→ **To do**:
Retype the lines from the records below, starting at the line that contains "Viewport: 1569px width, 1214px" and ending at the line that contains "The width and height of the screenshot is (779, 415).", with both of those lines included.

-=-=-

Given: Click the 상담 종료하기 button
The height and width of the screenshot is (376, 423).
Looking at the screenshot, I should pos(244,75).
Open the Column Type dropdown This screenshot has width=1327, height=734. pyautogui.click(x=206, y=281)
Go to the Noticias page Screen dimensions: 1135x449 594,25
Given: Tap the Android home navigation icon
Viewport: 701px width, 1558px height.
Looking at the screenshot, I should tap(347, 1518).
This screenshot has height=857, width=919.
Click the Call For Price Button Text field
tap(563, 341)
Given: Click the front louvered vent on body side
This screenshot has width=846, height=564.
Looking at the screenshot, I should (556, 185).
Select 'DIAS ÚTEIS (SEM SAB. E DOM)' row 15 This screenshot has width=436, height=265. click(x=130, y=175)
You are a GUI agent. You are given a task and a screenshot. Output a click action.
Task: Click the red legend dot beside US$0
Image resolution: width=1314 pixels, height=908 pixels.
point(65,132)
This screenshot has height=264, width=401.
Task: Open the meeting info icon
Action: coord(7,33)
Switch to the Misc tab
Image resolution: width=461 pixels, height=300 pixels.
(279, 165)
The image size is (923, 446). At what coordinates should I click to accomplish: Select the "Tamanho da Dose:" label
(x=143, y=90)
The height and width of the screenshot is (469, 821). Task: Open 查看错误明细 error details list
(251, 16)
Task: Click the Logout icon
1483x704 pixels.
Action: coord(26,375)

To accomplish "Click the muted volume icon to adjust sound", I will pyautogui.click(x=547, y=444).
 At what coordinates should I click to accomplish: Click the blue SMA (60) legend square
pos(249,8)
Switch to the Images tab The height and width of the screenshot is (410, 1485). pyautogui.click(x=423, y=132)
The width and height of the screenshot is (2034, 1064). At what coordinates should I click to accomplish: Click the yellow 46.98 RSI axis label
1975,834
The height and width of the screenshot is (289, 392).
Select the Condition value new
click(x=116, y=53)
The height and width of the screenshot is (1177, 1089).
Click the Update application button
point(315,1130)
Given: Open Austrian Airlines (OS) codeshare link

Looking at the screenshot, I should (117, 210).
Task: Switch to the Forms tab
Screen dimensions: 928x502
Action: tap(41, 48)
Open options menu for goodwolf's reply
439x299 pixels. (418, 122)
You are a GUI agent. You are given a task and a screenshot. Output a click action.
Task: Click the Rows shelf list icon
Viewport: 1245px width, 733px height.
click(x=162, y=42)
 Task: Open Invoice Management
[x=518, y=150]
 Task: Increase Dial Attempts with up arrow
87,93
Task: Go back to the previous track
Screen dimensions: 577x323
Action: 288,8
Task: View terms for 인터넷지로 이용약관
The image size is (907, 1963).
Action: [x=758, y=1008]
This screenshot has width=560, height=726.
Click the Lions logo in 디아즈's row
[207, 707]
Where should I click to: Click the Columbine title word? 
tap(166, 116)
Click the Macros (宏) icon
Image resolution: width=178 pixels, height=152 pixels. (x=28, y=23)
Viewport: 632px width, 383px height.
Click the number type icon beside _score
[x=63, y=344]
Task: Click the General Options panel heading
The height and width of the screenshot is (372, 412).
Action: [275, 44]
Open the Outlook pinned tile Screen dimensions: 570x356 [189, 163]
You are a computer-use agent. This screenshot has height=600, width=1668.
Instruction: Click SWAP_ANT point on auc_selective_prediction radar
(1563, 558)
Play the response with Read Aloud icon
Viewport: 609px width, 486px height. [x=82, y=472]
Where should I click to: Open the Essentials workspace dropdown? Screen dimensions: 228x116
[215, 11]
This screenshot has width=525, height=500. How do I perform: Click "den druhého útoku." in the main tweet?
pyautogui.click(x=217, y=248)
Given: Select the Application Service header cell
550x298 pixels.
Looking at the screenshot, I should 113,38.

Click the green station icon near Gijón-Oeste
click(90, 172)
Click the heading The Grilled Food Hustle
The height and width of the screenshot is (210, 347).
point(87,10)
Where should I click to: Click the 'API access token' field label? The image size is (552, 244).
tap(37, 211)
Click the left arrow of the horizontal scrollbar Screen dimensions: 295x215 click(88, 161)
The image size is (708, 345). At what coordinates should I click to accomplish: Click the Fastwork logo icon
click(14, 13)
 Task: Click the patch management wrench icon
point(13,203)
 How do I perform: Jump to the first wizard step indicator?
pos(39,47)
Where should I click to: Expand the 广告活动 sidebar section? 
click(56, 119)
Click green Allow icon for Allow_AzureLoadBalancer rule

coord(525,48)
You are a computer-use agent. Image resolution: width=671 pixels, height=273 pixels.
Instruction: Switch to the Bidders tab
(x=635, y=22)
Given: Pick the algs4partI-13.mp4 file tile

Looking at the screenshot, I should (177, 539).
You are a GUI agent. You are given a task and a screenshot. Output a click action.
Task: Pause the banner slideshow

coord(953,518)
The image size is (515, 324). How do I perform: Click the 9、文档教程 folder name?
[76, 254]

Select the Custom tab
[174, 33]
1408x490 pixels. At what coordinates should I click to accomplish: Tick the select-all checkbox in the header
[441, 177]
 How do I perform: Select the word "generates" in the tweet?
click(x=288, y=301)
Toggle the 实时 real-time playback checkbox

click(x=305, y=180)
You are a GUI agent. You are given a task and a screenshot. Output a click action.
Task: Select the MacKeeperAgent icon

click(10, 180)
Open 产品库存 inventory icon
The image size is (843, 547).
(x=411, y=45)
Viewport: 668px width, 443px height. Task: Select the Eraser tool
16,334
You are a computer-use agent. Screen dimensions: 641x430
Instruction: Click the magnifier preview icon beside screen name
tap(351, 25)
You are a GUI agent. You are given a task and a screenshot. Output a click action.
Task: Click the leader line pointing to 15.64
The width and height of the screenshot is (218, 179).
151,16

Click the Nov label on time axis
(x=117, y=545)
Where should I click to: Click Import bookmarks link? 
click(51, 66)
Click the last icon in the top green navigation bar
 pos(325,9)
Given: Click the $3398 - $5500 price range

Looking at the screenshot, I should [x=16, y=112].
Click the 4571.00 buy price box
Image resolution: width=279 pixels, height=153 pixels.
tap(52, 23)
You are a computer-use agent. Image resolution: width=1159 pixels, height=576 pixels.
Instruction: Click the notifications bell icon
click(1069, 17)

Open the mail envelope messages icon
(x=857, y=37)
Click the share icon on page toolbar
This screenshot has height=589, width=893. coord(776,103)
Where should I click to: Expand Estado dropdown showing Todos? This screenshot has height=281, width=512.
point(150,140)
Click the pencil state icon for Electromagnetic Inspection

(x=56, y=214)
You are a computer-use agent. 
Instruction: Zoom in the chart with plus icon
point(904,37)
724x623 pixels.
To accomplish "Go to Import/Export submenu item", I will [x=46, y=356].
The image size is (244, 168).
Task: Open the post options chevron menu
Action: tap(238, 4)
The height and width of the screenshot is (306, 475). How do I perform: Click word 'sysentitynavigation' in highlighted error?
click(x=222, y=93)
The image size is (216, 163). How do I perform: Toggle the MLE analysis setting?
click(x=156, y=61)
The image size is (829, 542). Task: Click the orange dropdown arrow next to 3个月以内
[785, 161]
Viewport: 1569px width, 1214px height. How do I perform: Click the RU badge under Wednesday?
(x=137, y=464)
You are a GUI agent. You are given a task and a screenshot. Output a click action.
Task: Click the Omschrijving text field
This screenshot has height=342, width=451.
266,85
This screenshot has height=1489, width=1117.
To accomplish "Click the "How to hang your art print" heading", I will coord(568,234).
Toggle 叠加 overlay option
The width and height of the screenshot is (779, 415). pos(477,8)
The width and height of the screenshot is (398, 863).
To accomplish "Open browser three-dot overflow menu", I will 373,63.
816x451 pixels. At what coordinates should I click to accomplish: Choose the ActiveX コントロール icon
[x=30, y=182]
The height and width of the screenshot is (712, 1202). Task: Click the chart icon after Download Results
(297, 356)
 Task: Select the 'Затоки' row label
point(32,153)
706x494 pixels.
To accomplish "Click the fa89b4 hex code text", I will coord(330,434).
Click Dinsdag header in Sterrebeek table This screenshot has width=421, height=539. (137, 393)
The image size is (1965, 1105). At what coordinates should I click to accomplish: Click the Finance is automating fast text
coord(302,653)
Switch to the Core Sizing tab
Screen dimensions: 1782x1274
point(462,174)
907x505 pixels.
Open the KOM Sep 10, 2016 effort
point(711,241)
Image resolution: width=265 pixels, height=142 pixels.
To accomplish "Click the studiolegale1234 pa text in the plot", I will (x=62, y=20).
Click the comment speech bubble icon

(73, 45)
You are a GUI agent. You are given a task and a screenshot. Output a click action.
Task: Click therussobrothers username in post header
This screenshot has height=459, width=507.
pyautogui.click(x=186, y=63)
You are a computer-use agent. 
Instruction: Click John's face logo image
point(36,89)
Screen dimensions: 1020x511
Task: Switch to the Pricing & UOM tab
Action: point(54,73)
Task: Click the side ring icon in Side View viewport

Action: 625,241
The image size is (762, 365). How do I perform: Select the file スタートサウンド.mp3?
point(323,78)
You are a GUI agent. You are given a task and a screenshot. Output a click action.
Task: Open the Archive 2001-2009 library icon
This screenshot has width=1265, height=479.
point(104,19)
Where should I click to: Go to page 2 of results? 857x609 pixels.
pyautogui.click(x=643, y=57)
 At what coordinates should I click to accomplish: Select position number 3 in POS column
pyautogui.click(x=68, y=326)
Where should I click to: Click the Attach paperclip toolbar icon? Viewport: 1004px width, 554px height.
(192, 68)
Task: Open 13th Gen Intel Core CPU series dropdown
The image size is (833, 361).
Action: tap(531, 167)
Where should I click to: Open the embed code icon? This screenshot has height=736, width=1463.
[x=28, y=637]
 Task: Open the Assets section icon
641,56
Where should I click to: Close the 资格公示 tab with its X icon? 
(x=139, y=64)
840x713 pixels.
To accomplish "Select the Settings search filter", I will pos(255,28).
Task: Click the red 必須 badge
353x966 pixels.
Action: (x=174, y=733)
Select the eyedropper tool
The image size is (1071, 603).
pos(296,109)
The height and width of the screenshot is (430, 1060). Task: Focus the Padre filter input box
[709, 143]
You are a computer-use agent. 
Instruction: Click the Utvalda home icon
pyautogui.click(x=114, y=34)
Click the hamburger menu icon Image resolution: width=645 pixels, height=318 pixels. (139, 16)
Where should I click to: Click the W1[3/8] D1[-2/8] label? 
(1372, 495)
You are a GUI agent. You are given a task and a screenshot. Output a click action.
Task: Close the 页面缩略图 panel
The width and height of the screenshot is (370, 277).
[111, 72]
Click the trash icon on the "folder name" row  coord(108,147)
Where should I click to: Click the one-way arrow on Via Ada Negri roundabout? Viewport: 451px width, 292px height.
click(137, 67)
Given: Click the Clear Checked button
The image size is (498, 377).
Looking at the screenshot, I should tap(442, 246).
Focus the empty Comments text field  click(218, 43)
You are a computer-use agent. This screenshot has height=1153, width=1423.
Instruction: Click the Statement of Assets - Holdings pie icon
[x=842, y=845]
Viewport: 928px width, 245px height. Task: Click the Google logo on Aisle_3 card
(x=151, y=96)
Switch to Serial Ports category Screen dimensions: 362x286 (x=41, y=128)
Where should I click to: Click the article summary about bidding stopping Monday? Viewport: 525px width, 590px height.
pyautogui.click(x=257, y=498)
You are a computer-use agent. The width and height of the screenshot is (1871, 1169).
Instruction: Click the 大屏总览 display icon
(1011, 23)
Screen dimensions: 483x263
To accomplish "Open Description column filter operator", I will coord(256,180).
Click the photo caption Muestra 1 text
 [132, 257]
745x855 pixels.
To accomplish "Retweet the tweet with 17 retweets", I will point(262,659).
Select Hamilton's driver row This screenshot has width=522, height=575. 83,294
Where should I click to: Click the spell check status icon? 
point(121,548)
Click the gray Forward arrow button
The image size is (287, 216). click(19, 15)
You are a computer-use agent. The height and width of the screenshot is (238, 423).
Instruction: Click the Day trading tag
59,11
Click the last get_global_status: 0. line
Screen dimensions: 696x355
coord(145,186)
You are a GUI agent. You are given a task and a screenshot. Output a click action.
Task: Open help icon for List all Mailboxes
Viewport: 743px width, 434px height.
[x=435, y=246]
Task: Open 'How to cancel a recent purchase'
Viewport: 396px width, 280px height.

-=-=-

→ **Output of the task**:
Viewport: 1569px width, 1214px height. How do I perform: Click the RU badge under Wednesday?
(x=137, y=464)
You are a GUI agent. You are given a task and a screenshot. Output a click action.
Task: Click the Omschrijving text field
This screenshot has height=342, width=451.
266,85
This screenshot has height=1489, width=1117.
To accomplish "Click the "How to hang your art print" heading", I will coord(568,234).
Toggle 叠加 overlay option
The width and height of the screenshot is (779, 415). pos(477,8)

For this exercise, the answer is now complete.